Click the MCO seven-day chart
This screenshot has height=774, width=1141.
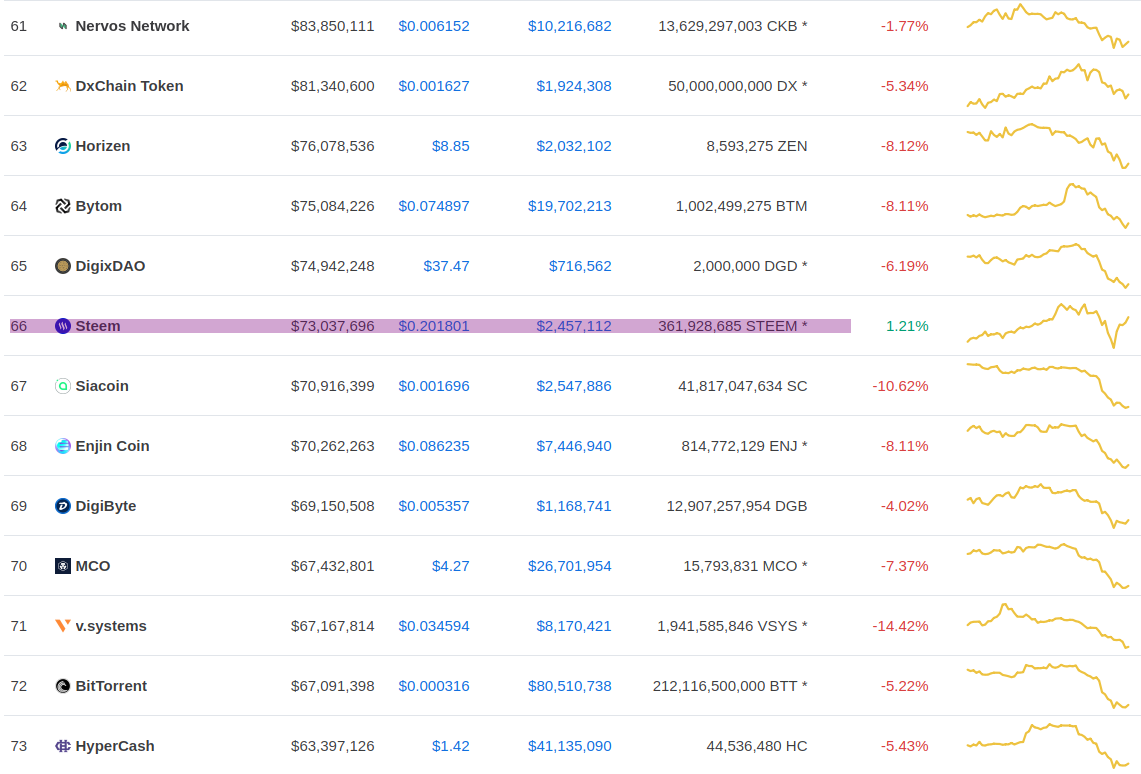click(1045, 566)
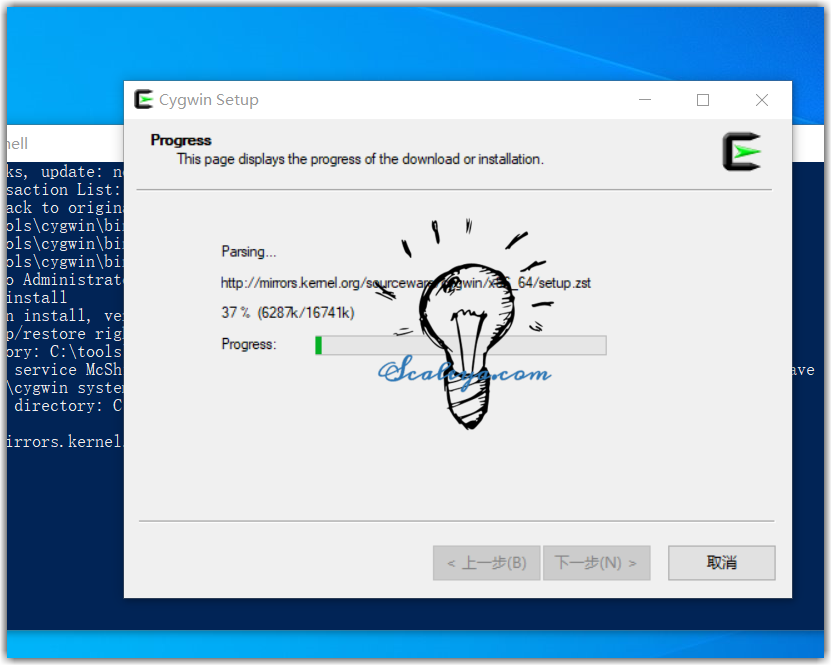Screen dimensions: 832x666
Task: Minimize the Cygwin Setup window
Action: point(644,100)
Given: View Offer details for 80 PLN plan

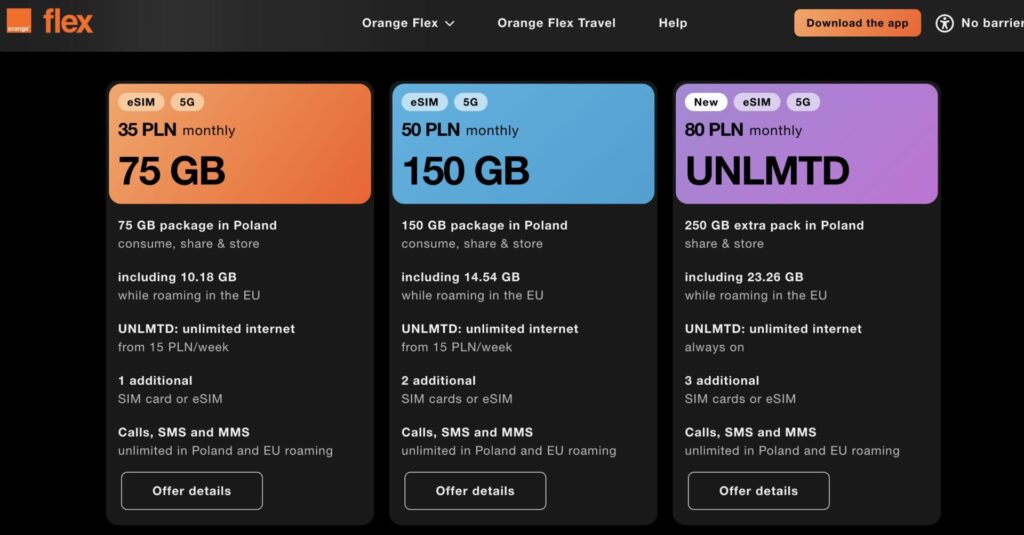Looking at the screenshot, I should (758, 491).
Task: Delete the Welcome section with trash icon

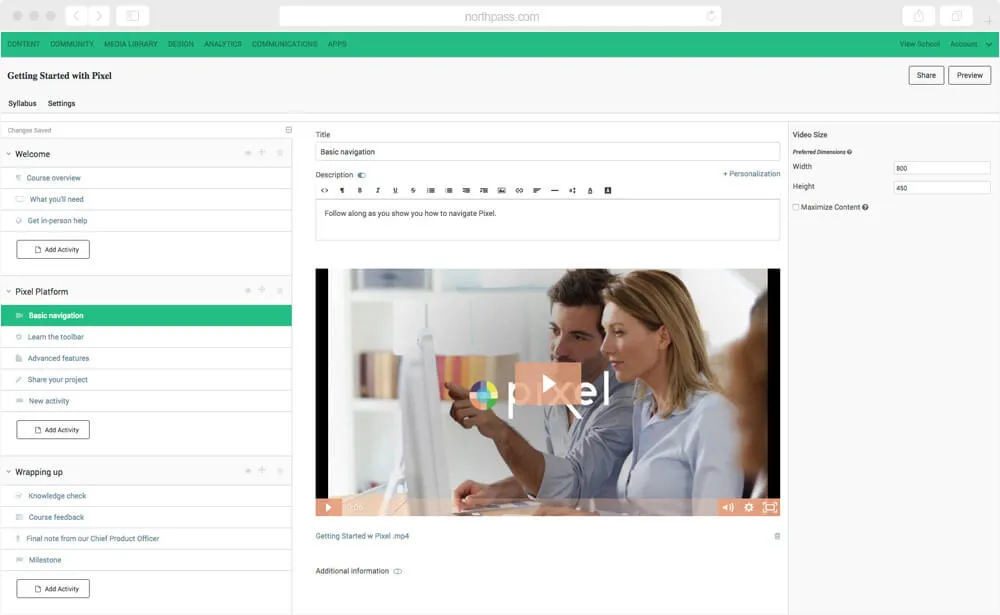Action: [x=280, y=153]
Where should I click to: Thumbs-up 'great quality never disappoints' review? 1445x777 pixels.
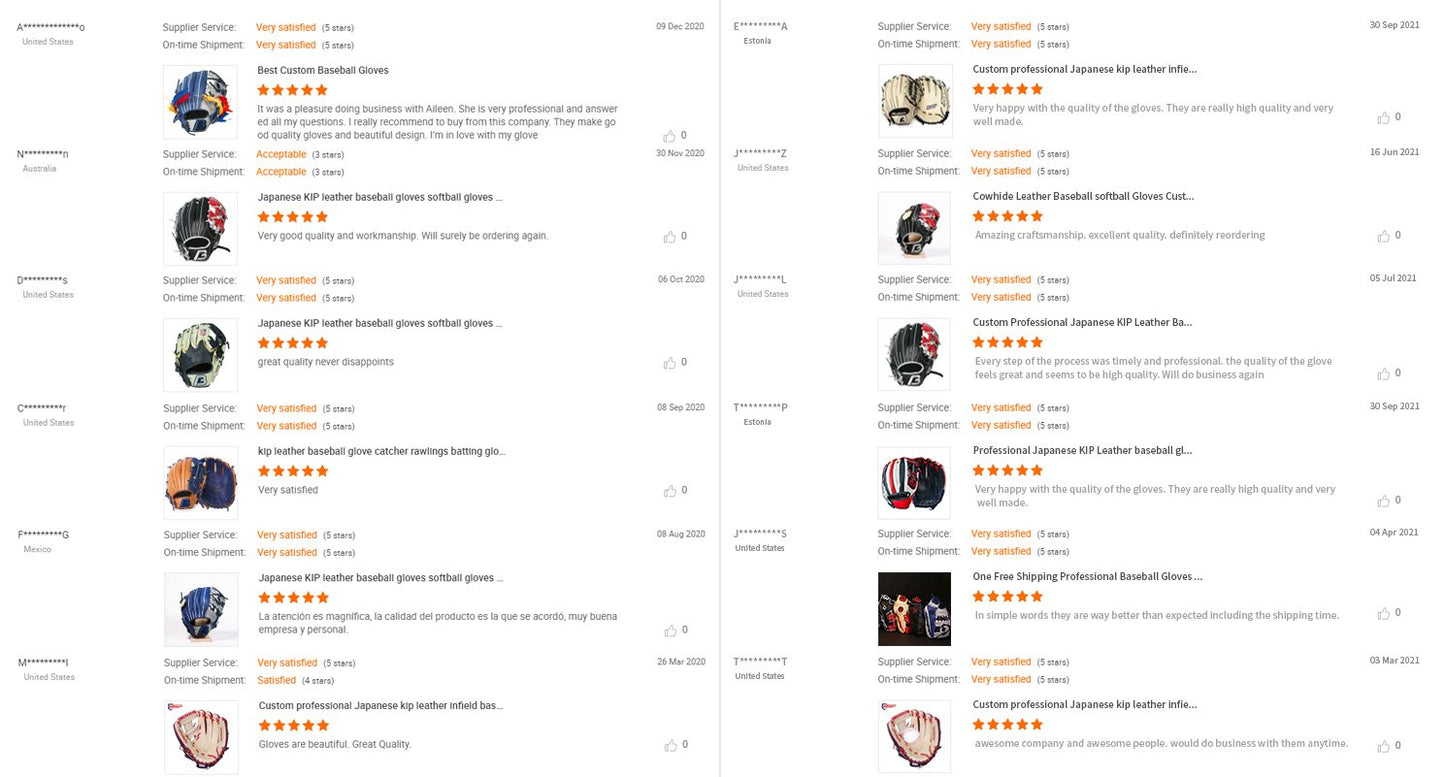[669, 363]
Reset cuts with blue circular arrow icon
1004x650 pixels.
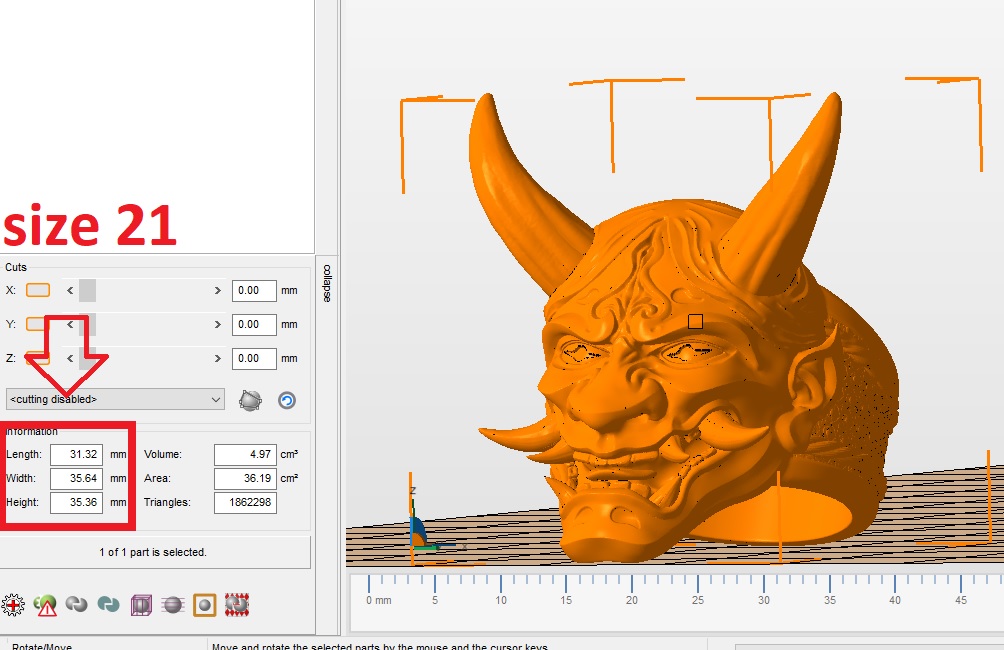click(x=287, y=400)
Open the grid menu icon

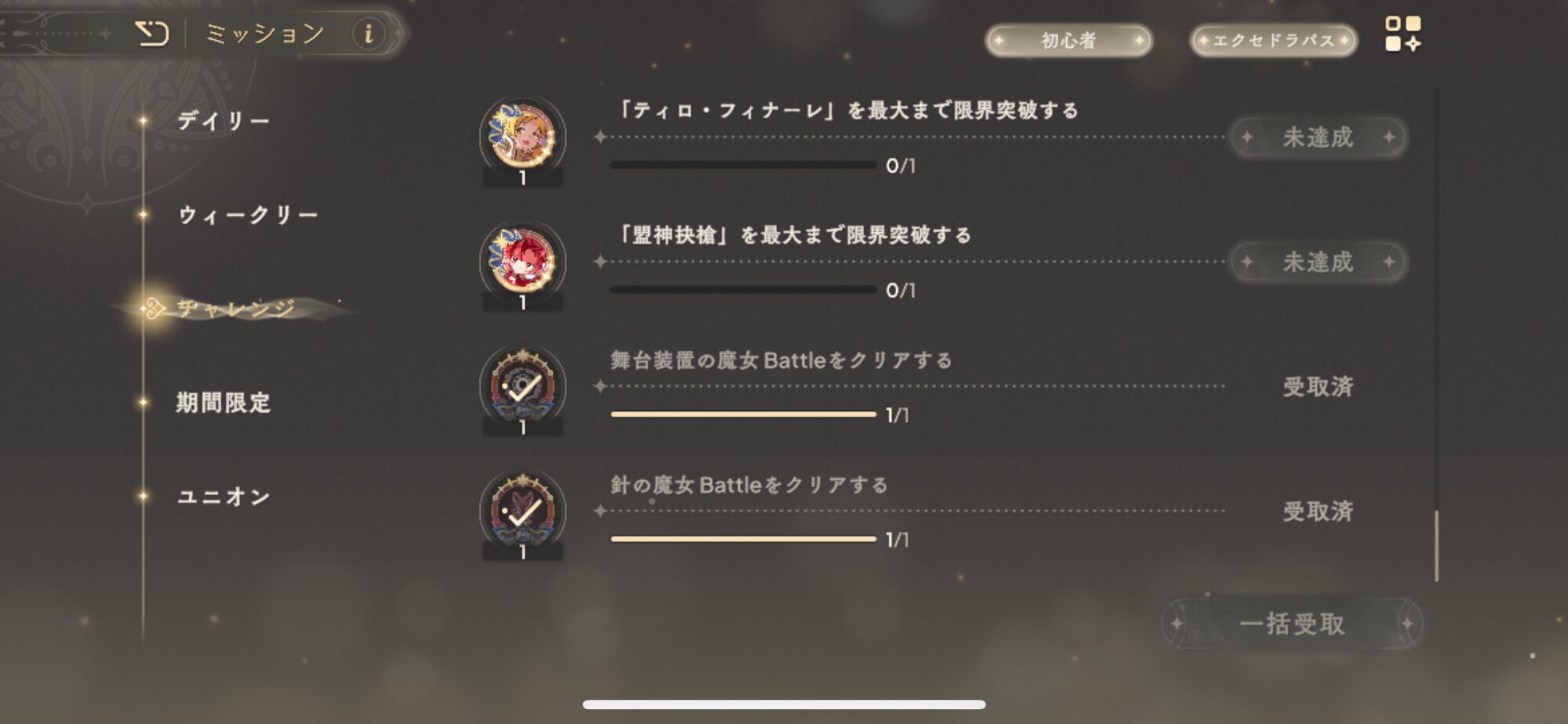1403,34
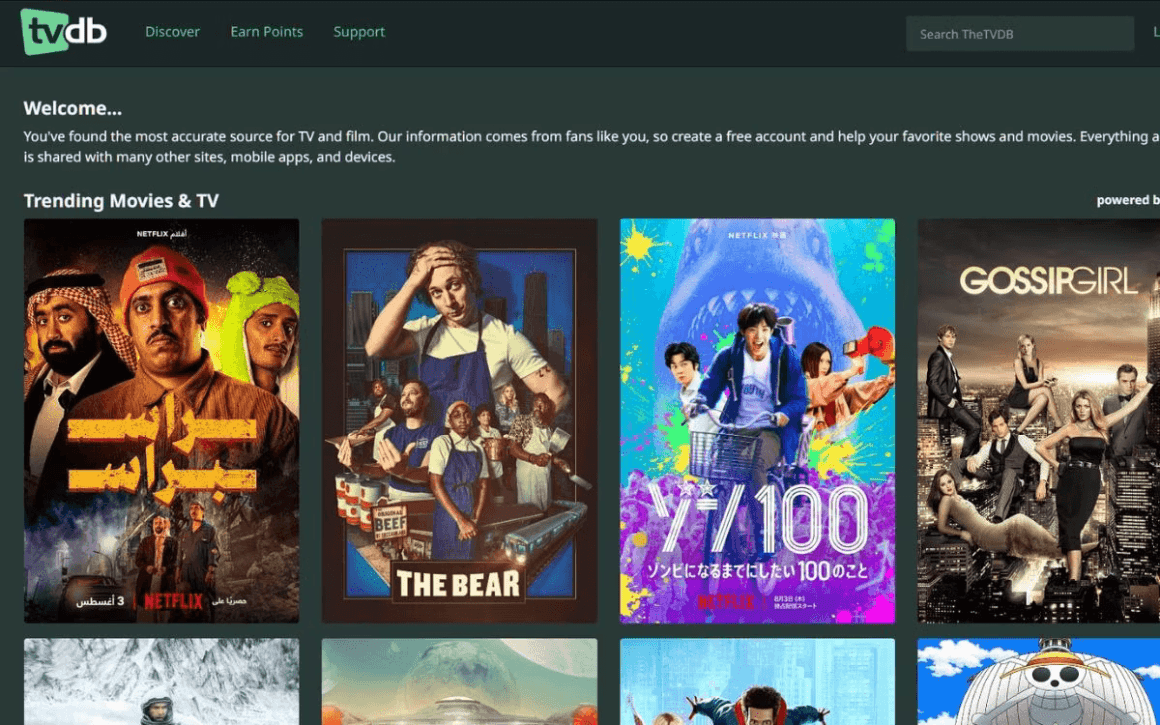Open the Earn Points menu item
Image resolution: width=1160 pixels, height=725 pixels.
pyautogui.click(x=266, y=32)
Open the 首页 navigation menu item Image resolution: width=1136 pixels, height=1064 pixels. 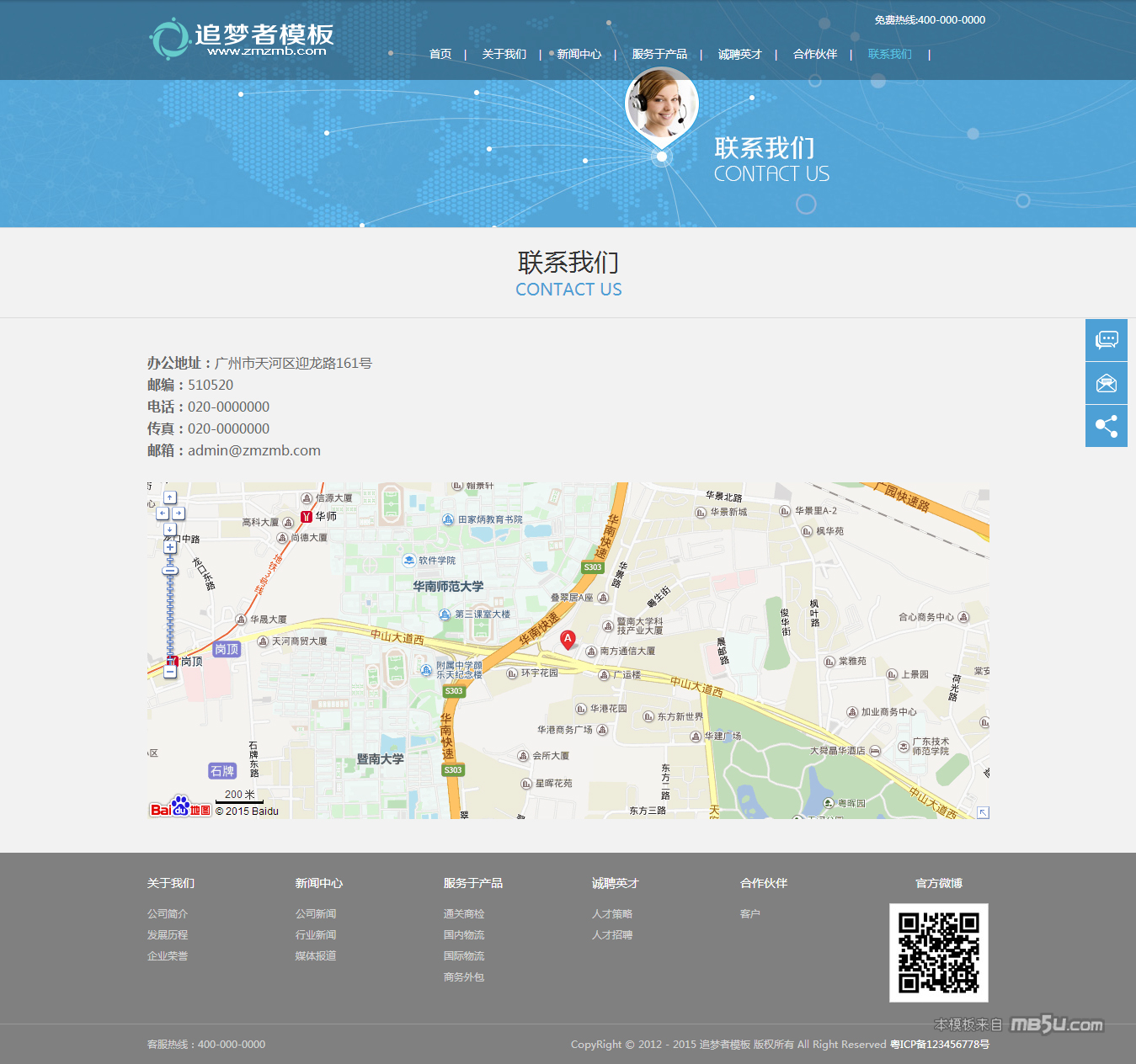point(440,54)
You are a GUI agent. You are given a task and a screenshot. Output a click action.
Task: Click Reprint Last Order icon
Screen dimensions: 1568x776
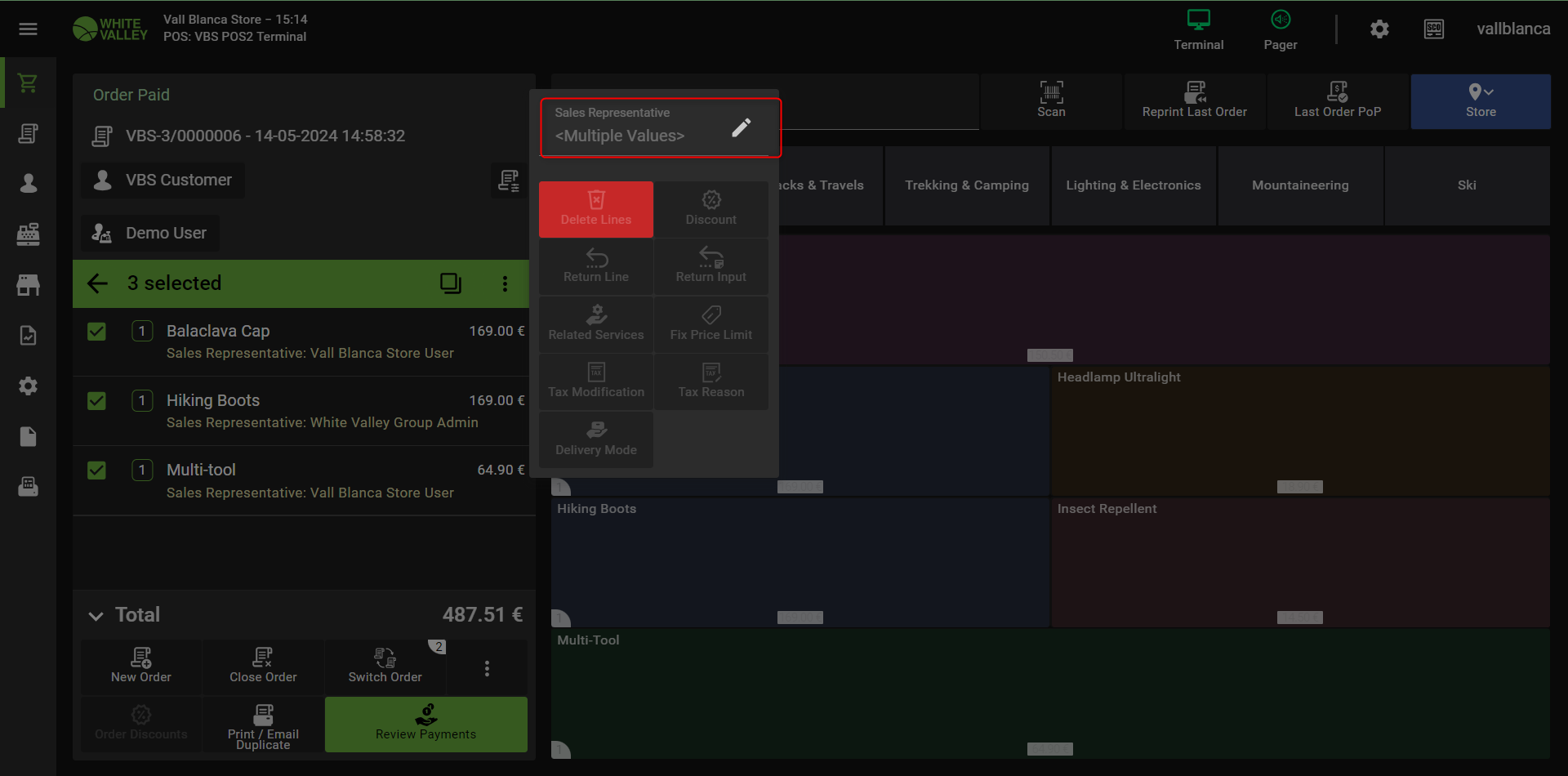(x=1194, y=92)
......
• _WORK TASK_
Please return, without any change, the lines from the line containing "You are a GUI" through the last line of the entries, dropping the pictures.

• _OUTPUT_
You are a GUI agent. You are given a task and a screenshot. Output a click action.
Task: Click Reprint Last Order icon
Screen dimensions: 1568x776
(x=1194, y=92)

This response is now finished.